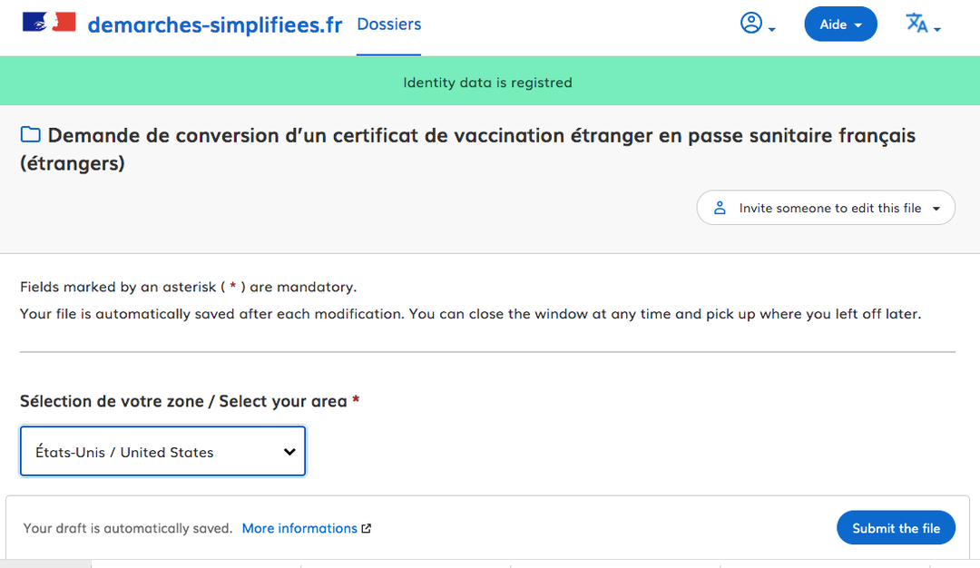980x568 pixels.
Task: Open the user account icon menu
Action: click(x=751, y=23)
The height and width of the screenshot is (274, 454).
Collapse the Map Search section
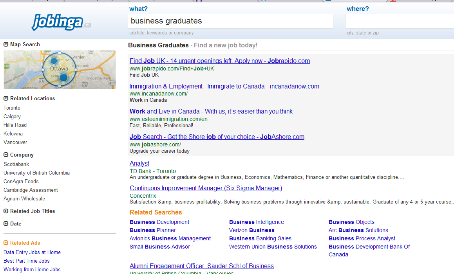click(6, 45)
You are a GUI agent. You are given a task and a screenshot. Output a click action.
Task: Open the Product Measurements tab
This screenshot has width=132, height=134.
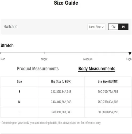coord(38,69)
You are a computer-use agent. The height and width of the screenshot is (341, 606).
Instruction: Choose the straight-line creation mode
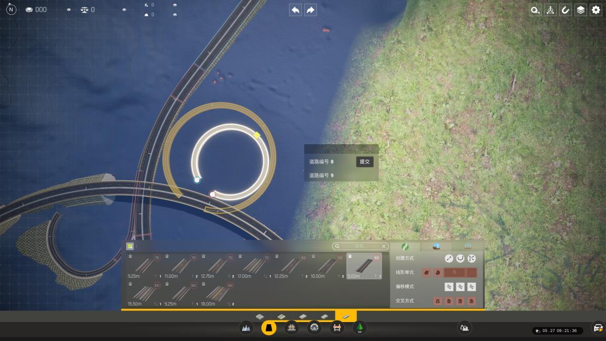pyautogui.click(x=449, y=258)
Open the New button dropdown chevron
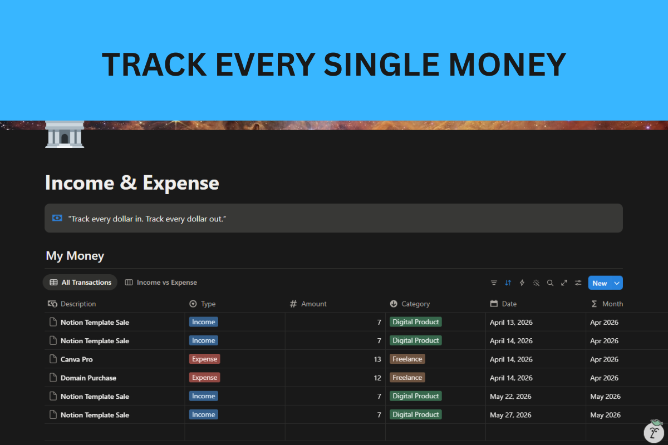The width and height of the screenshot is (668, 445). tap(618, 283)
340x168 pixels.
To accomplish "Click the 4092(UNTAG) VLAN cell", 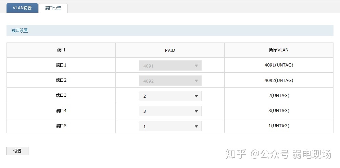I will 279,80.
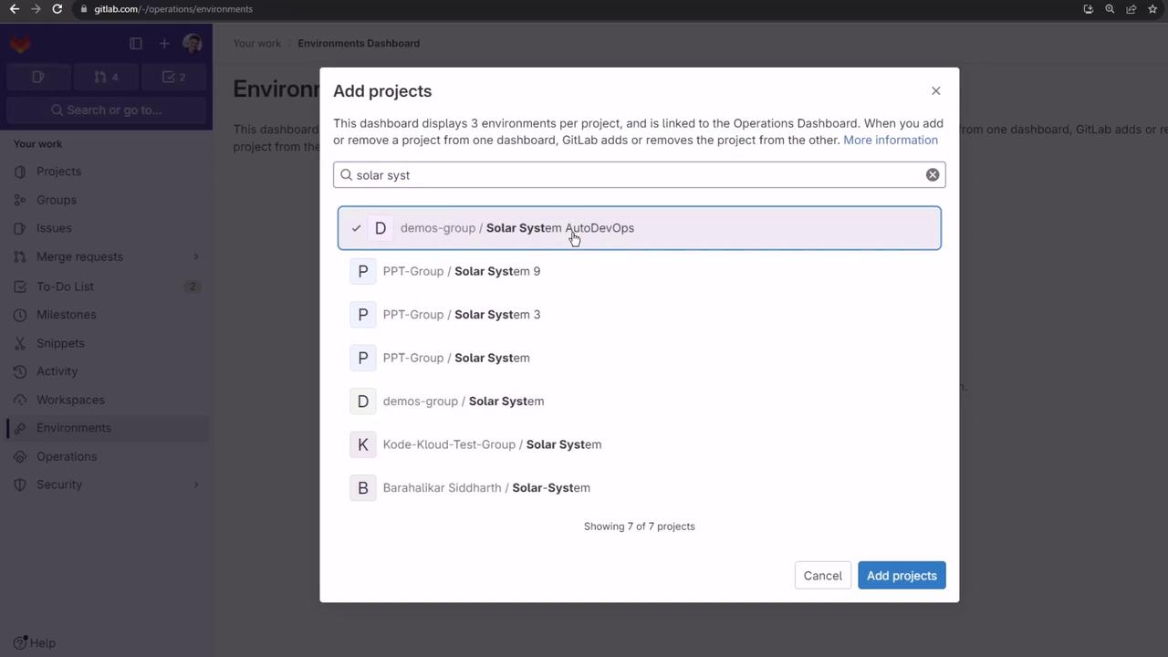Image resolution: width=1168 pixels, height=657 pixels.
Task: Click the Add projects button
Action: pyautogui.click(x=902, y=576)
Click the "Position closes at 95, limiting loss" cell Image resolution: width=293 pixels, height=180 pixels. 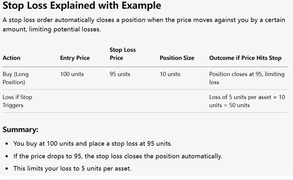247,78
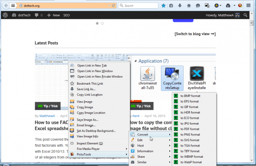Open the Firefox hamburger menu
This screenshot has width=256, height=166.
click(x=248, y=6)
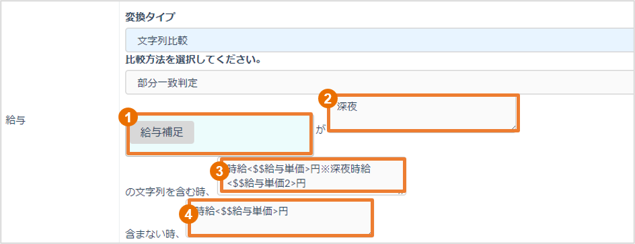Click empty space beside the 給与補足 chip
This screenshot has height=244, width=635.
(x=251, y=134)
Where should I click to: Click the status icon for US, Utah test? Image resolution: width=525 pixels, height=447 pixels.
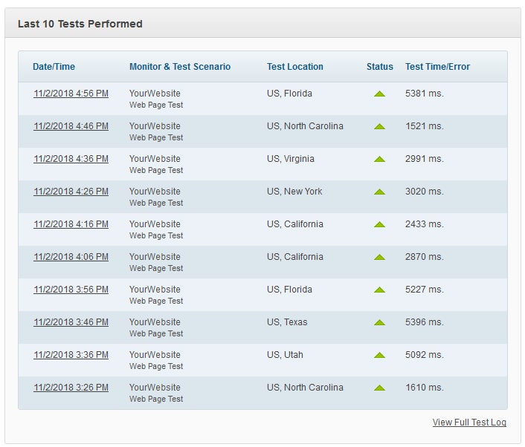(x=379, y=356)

··········

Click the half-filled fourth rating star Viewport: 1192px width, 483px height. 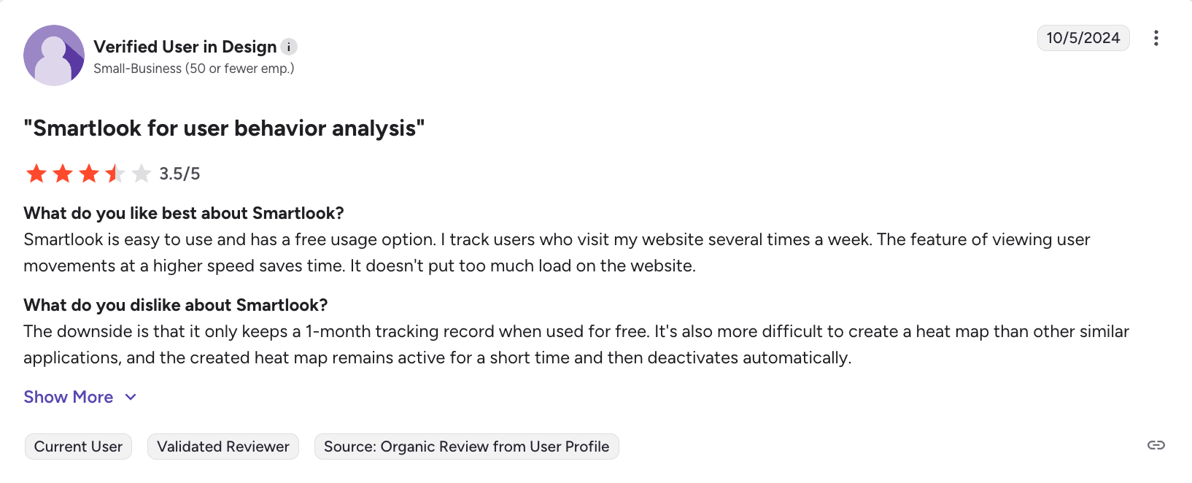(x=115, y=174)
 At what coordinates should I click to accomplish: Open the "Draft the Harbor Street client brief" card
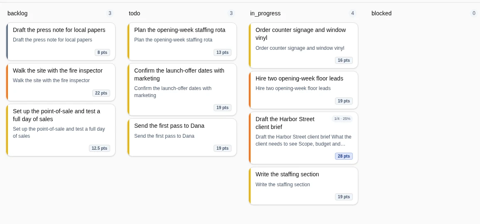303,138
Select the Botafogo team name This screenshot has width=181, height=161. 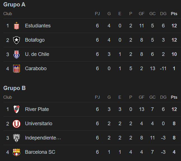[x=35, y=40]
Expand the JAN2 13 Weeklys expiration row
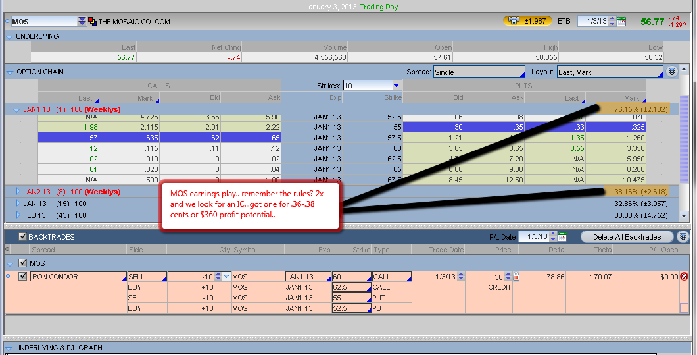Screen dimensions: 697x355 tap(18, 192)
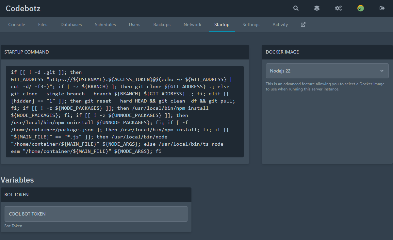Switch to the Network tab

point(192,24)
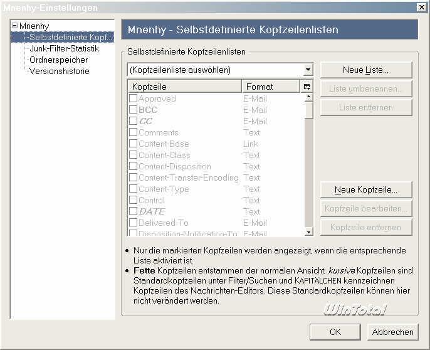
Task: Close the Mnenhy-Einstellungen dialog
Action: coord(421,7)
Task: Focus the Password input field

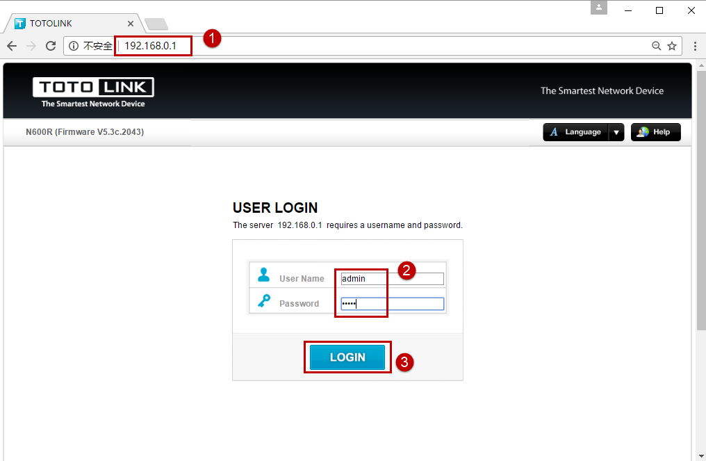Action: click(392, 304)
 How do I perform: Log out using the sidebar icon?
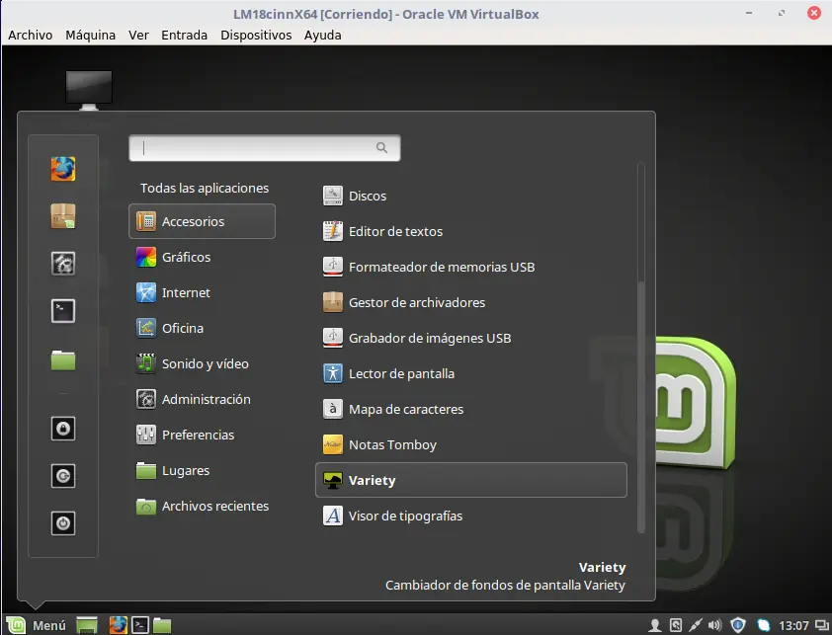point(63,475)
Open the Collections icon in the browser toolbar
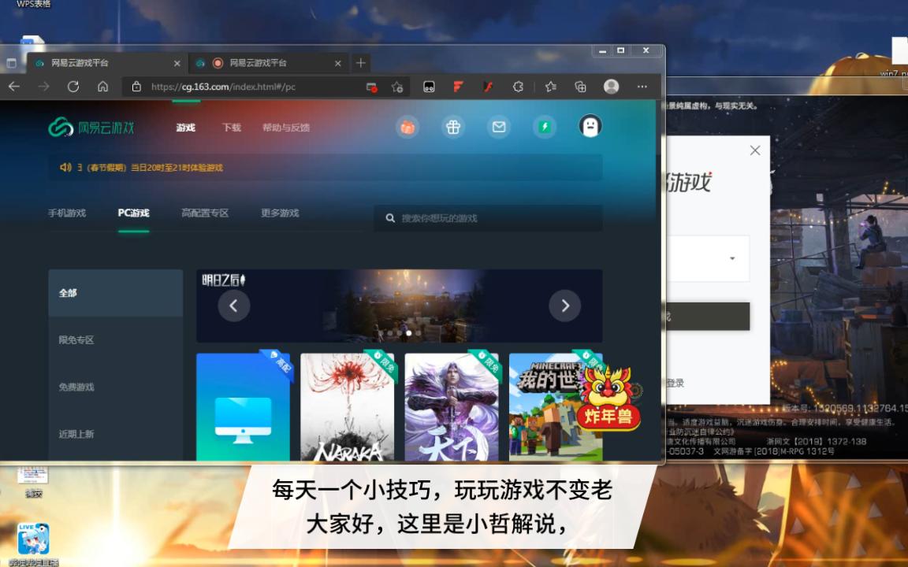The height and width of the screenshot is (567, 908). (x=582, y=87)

··········

Problem requirements →
Copy out every line of the entries where the string "agent" shows up.

Solution to this task →
You are a GUI agent. You are given a task and a screenshot. Output a click action.
You are a computer-use agent. The height and width of the screenshot is (341, 606).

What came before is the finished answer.